La tragédie vécue par Jules (Jérémie Rénier), qui doit pour sauver sa peau et celle des siens, se transformer en informateur des services de la Gestapo, n’apparaît que comme un prétexte scénaristique : refusant comme Costa-Gavras ou Jugnot de faire reposer le film sur un simple artifice mélodramatique, Zauberman dérive rapidement vers une sorte de portrait impressionniste et funèbre d’un Paris nocturne et inquiétant. Rapidement, Jules se retournera contre le chantage et le film ne sera plus que le récit de sa cavale. Tableau digne d’une humanité traquée, au bord de précipices sans nom, La Guerre à Paris trouve par instants une puissance sourde et contenue qui explose en quelques scènes particulièrement troublantes (la révolte de Jules qui désamorce tout l’enjeu du film au bout d’un tiers de métrage).

Pour autant, le systématisme de la mise en scène de Zauberman -notamment un recours à la musique très pesant- empêche le film de tourner à plein aux moments les plus attendus.
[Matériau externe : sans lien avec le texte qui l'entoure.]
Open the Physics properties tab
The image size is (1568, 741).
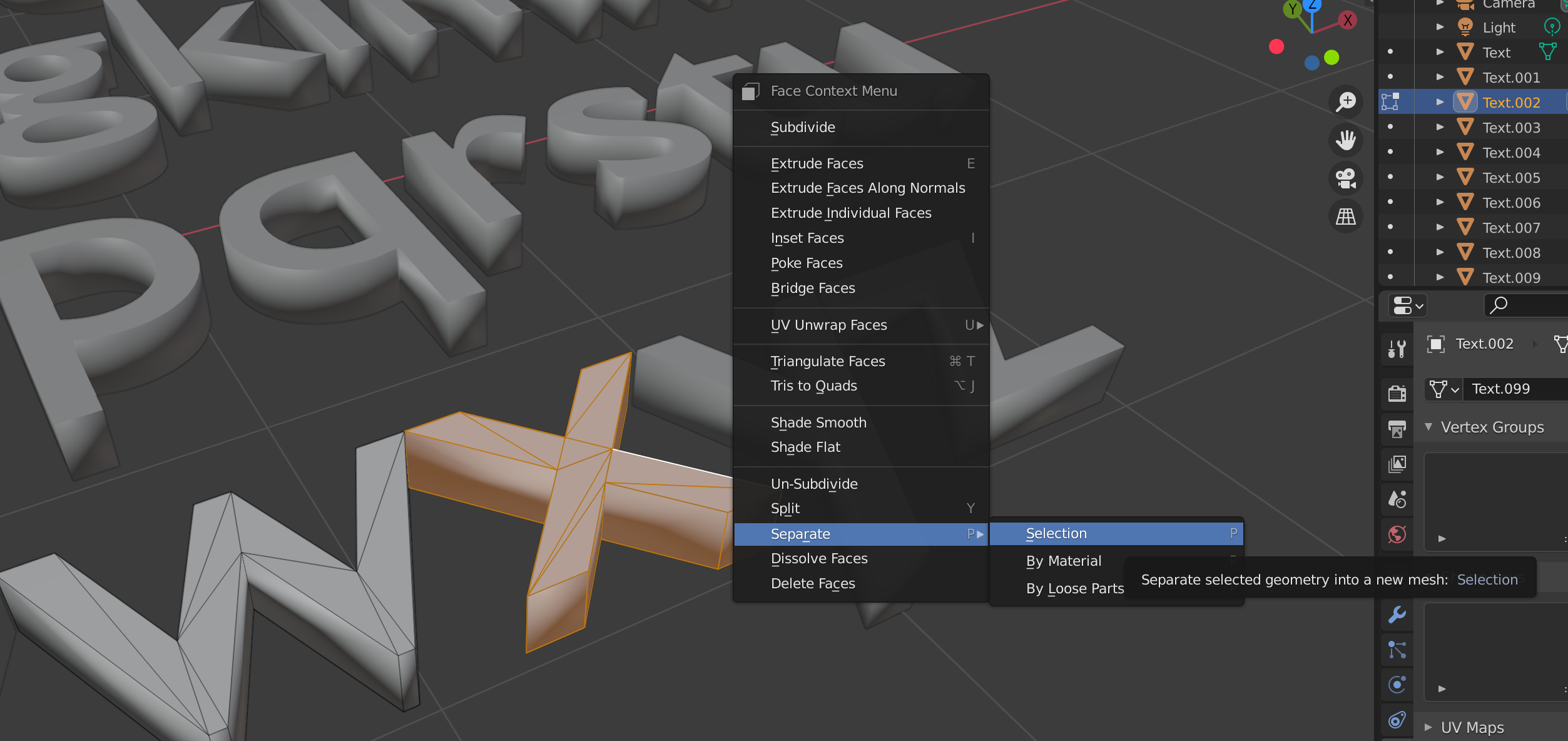pyautogui.click(x=1397, y=684)
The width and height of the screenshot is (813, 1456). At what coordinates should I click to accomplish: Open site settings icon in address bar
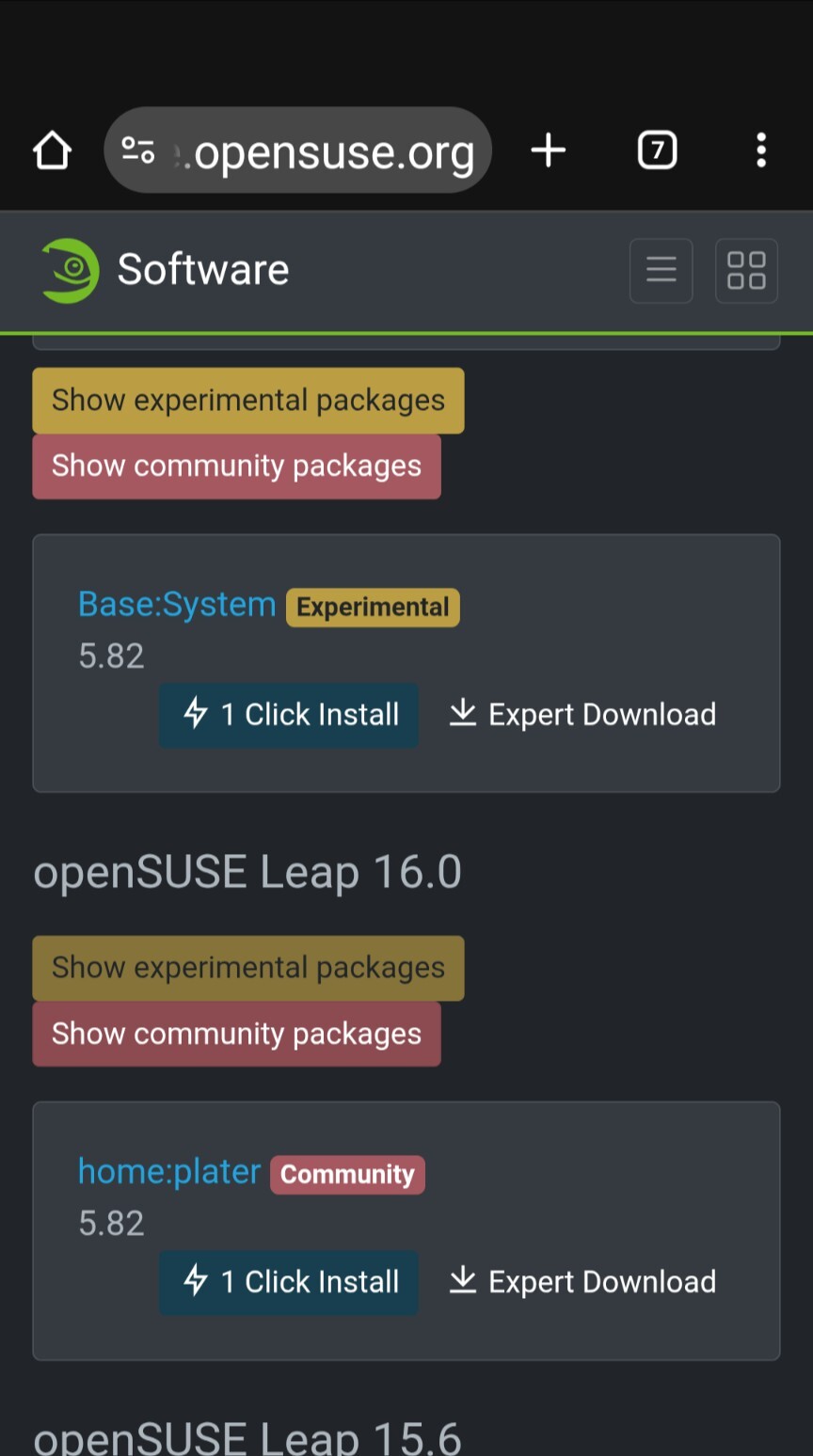[x=138, y=150]
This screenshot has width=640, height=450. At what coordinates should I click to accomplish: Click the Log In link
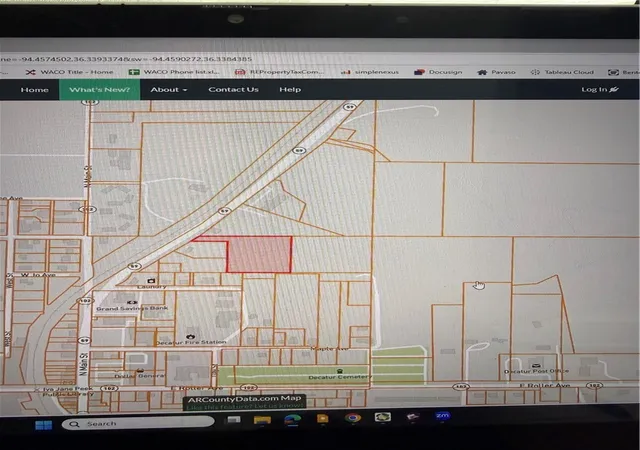pyautogui.click(x=600, y=89)
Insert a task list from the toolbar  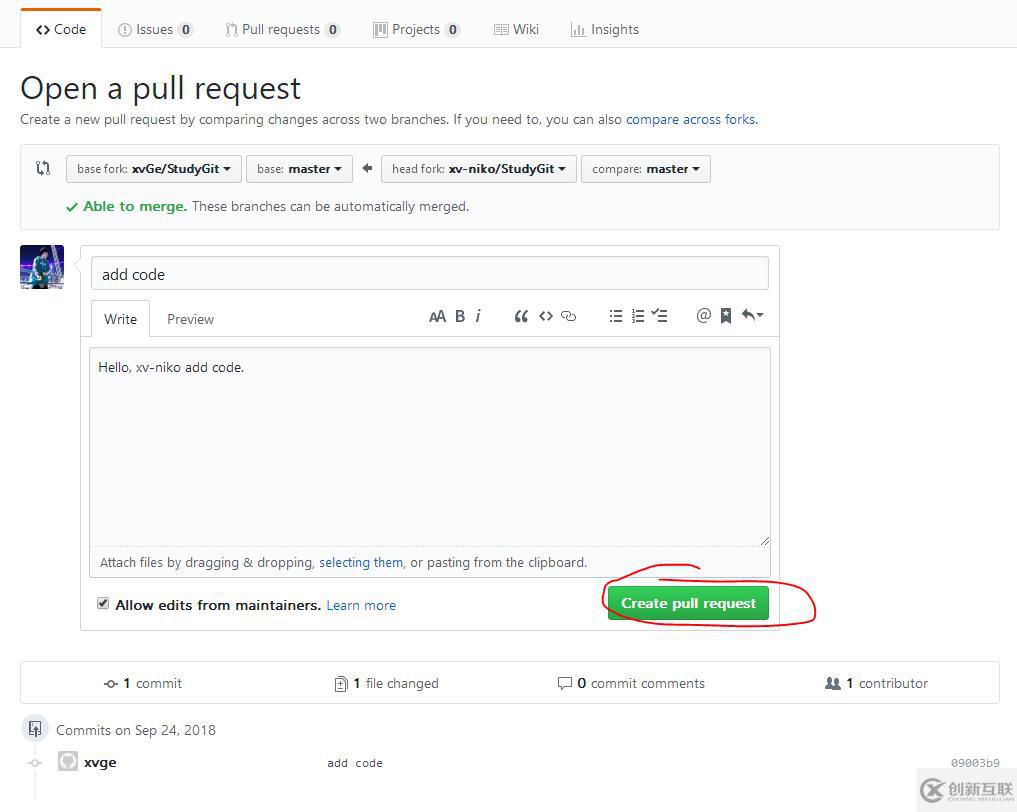point(660,316)
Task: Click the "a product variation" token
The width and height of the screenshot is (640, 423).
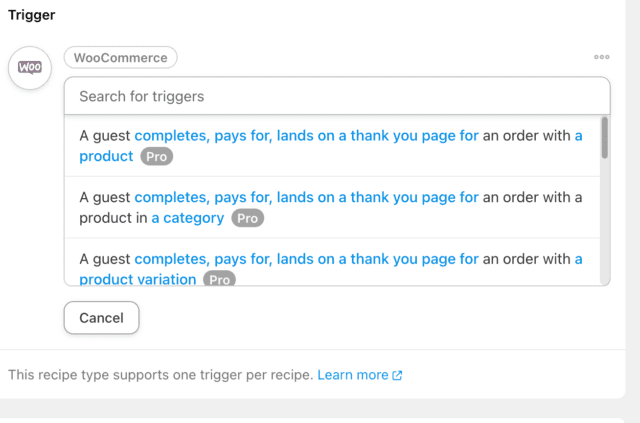Action: click(x=138, y=279)
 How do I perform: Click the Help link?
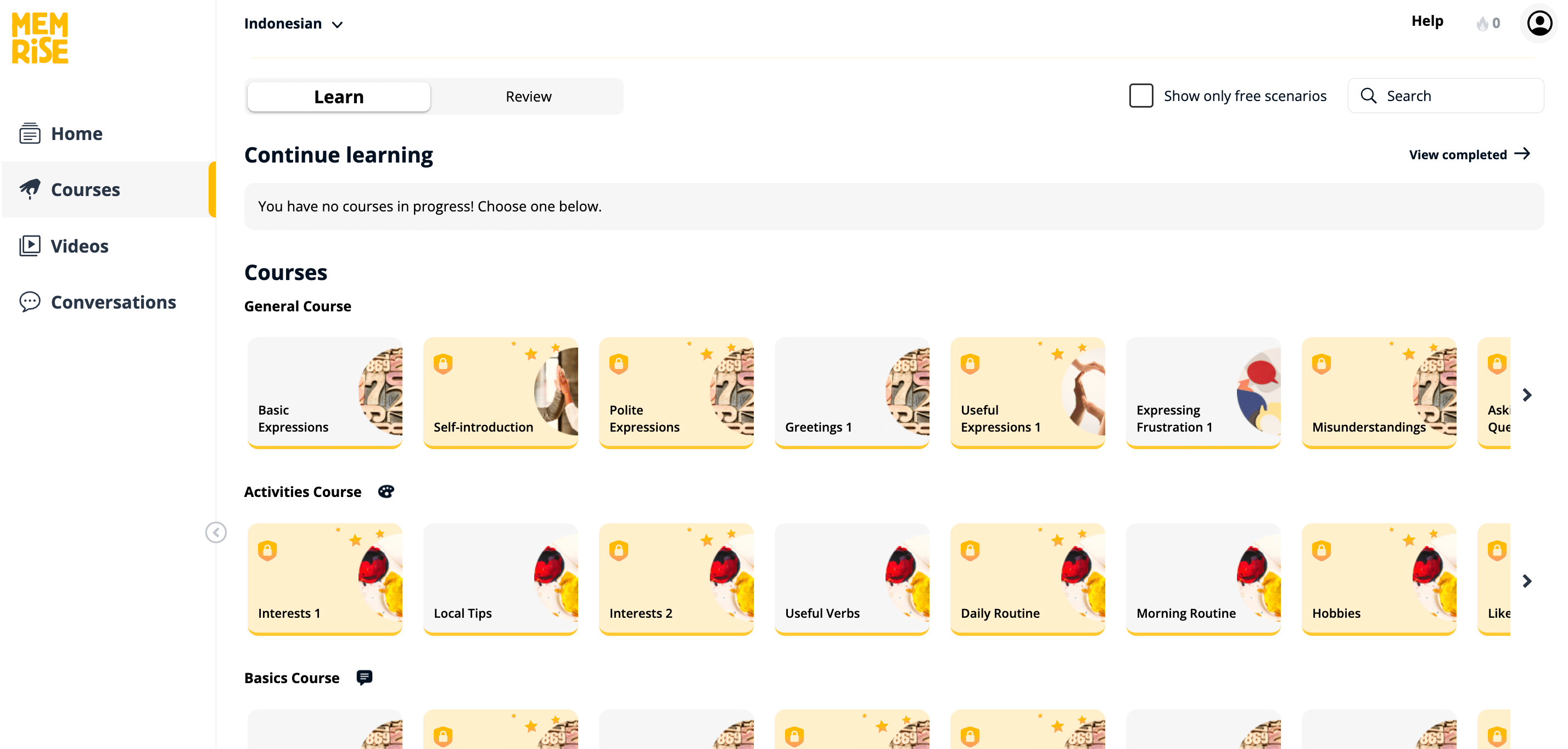pyautogui.click(x=1427, y=21)
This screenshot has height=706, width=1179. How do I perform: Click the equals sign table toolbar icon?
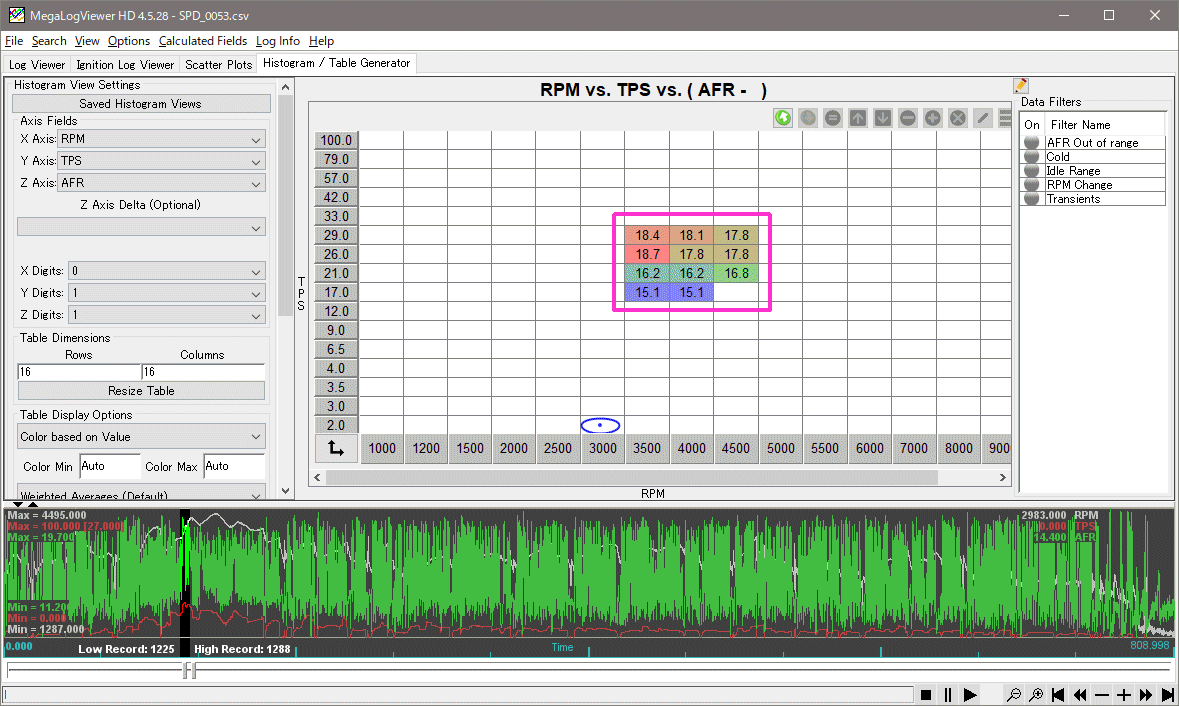click(833, 118)
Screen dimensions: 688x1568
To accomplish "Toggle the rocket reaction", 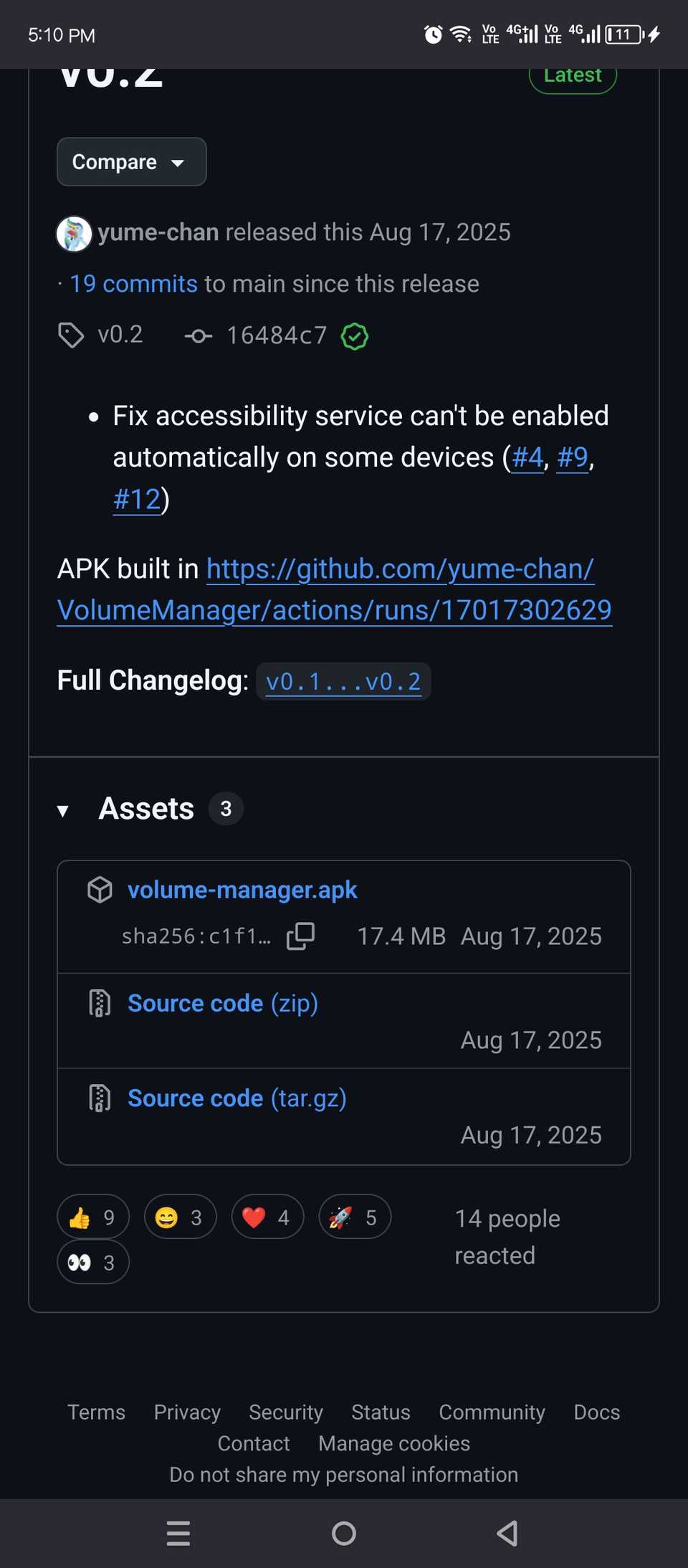I will point(355,1217).
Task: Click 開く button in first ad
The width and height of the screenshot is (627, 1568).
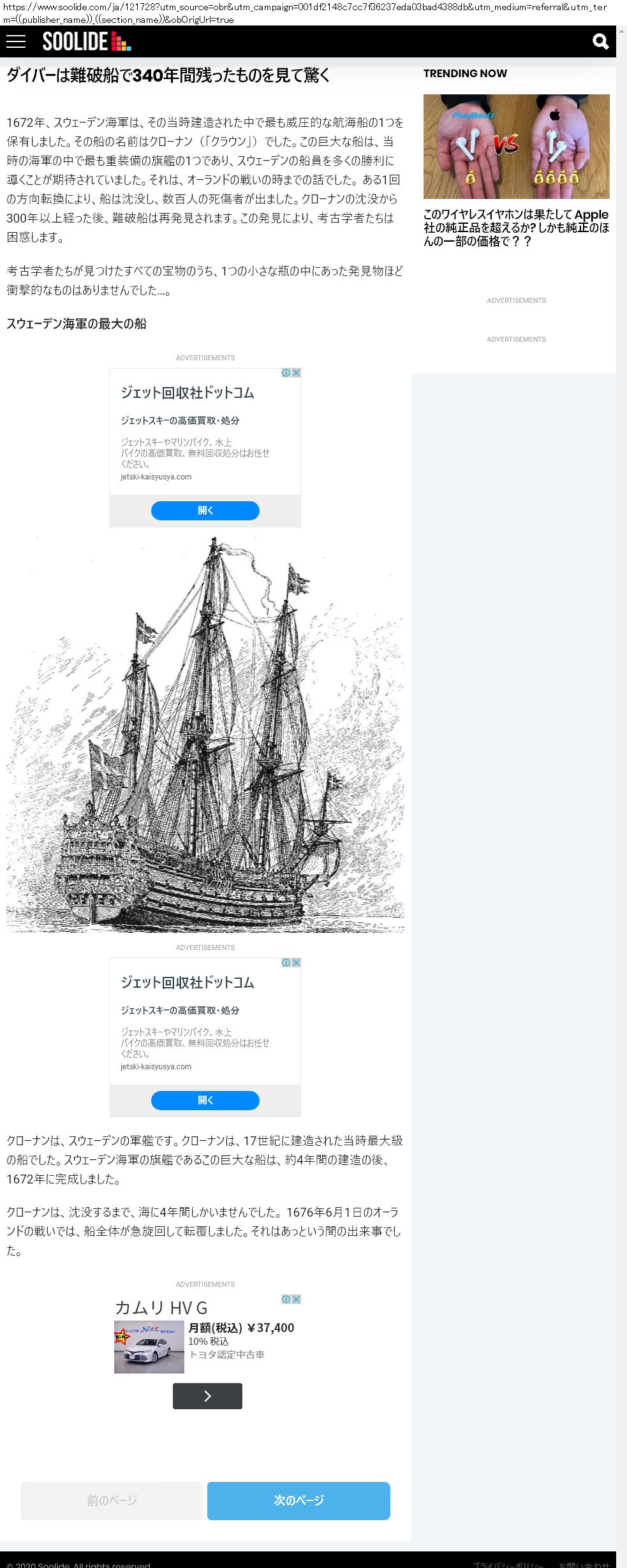Action: [205, 510]
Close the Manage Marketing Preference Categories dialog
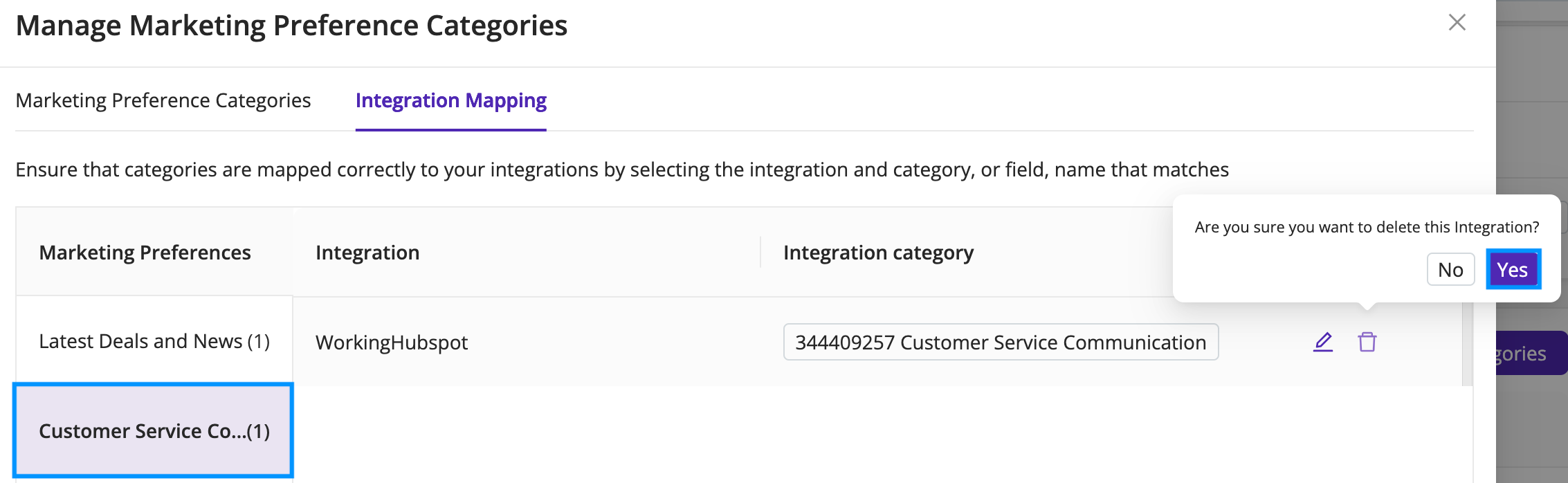1568x483 pixels. coord(1457,23)
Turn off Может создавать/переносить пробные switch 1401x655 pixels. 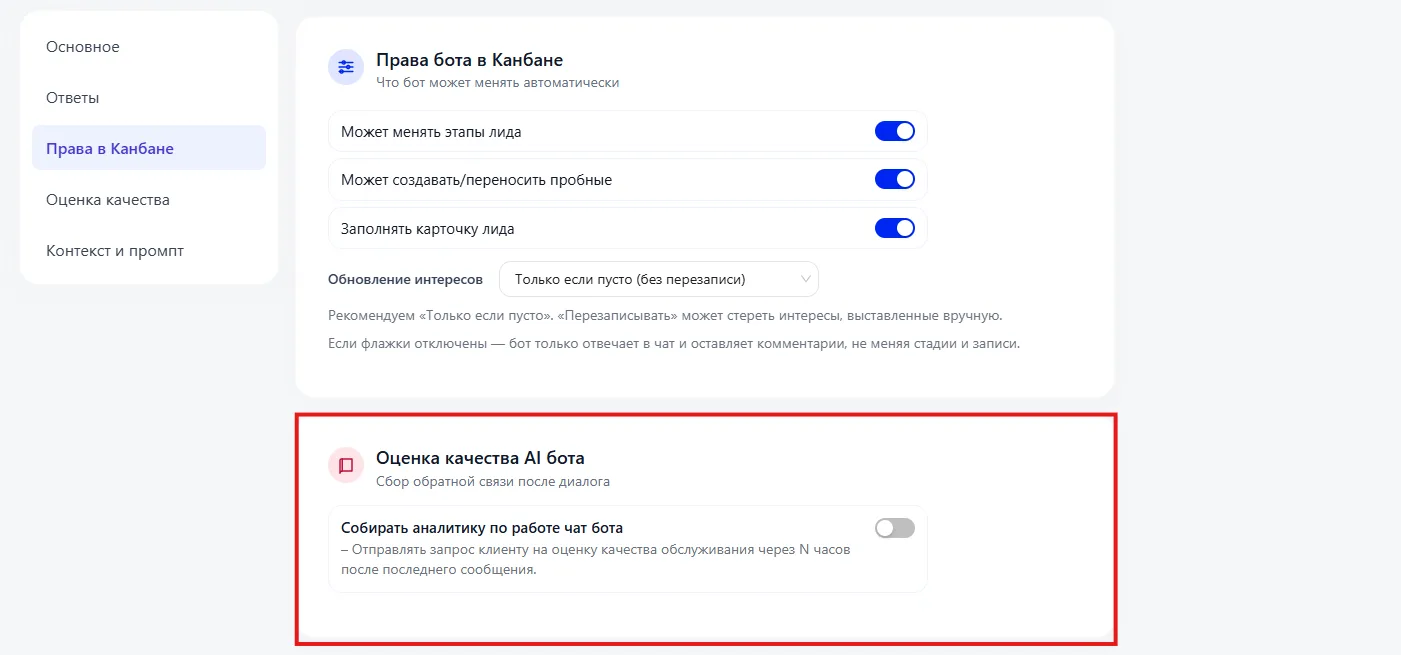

Jouant sur la limite avec brio, La Guerre à Paris finit par céder à l’appel de procédés trop visibles, s’écroulant dans sa dernière partie en une démonstration trop appuyée qui annihile tout ce que le film a patiemment construit. Il n’empêche : voir Elodie Bouchez jouer dans un bon film est une chose suffisamment exceptionnelle pour que La Guerre à Paris laisse quelques traces. Car la réussite du film vient aussi de cela : sa façon de transposer un petit cinéma parisien sclérosé (et ses icônes officielles : Grégoire Colin, Jérémie Rénier, tous deux emplis ici d’une incroyable maturité dramatique) dans un univers soudainement ouvert à l’impalpable et à la rupture de ses codes les plus formatés. Rien que pour l’étrangeté de l’atmosphère qui s’en dégage, La Guerre à Paris, malgré ses faiblesses, reste une oeuvre d’une qualité trop rare pour être négligée.